Mereka dijodohkan oleh pesan terakhir Yesi yang langsung disetujui keluarga besar. Awalnya Dimas terkesan menolak, Riva pun sempat sadar diri apa sih istimewanya dirinya dibandingkan dengan Yesi. Tapi beberapa waktu ini, Dimas berubah. Dimas menunjukkan egonya sebagai pria terhadap pasangannya. 

"Sampai, Va." Ujar Dimas seraya melepaskan seat belt nya. "Va, kamu ngelamun?" Tanya Dimas saat menyadari Riva bergeming.

"Ehh.. nggak, Kak. Cuma capek aja." Elak Riva, salah tingkah. Terlebih saat menyadari Nathan benar-benar menunggu di depan rumah. "Biar aku yang buka pintunya, Kak." Tawarku. 

"Aku aja." Dimas buru-buru keluar. Nathan terlihat menyapa Dimas. Kemudian pandangan Nathan tertuju ke mobil Dimas. Riva beranjak turun. Sekilas Riva mengulas senyuman untuk Nathan lalu masuk ke pekarangan rumah. 

"Bi, kok sepi?" Seloroh Riva saat Marni membuka pintu untuk dirinya. "Pada ke mana?"

"Alifa udah tidur.
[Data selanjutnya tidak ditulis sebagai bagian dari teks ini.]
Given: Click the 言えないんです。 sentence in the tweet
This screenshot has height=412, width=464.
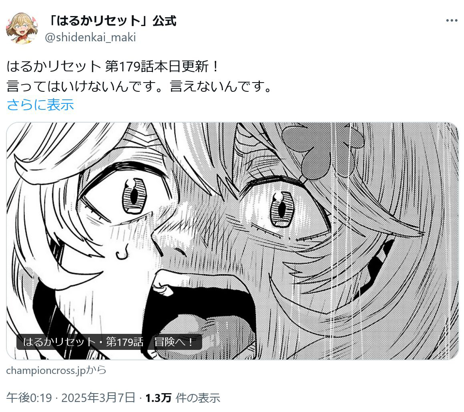Looking at the screenshot, I should [221, 86].
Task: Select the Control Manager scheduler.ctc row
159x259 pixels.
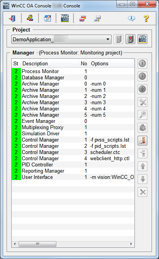Action: click(73, 152)
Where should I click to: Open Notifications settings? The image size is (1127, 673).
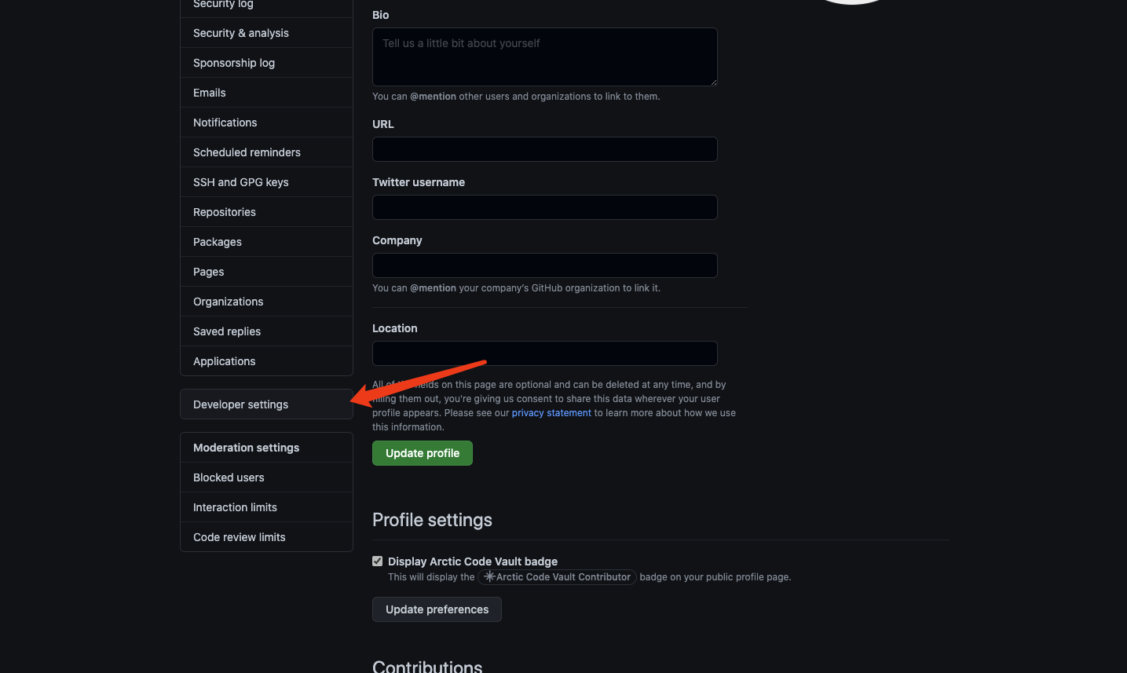click(225, 123)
Capek kayaknya seharian main, lari-lari. Kalau ibu sama bapak tadi mendadak di telepon, eyang putri drop lagi katanya."

"Va..." Dimas hampiri Riva. "Kenapa, Va?"
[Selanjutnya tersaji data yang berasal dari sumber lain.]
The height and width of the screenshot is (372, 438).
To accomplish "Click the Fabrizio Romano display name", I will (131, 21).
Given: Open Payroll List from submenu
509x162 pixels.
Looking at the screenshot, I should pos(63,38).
"Eyang putri drop lagi kondisinya."

"Mau kesana?" Tanya Dimas. "Aku anterin."

"Nggak deh, Kak. Besok aku tetep harus kerja, nggak mungkin bisa bolos." Riva melirik jam dinding. "Udah waktunya makan malam, Kak Dimas ganti baju dulu sana. Biar aku siapin makan malam untuk Kak Dimas." Dimas menatap Riva dalam, bibirnya mengulas senyuman manis. Pipi Riva merona seketika. 

Dimas sudah kembali dengan hanya mengenakan celana pendek dan kaos oblong. Dari semenjak duduk di meja makan, matanya terus memperhatikan Riva yang masih sibuk menghidangkan masakan untuk makan malam. Gawai Dimas berdering. 

"Iya, bu. Tadinya aku mau pulang tapi Alifa keburu tidur pas aku sampe. Mungkin besok aku pulang." Ujar Dimas. "Iya, Bu. Diusahakan secepatnya." Dimas tersenyum sekilas. "Ada nih, mau bicara?" Dimas kemudian menyodorkan gawainya pada Riva. "Ibu." Bisik Dimas. Riva segera menerima ponsel Dimas. 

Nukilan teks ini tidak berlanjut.